| Work task |
All entries shown below must be given again word for word.

| Records for the task |
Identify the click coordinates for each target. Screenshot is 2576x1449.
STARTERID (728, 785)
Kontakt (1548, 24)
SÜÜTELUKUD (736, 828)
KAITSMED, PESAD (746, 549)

| The answer |
Identify the click coordinates for each target. Screenshot is 2576x1449.
STARTERID (728, 785)
Kontakt (1548, 24)
SÜÜTELUKUD (736, 828)
KAITSMED, PESAD (746, 549)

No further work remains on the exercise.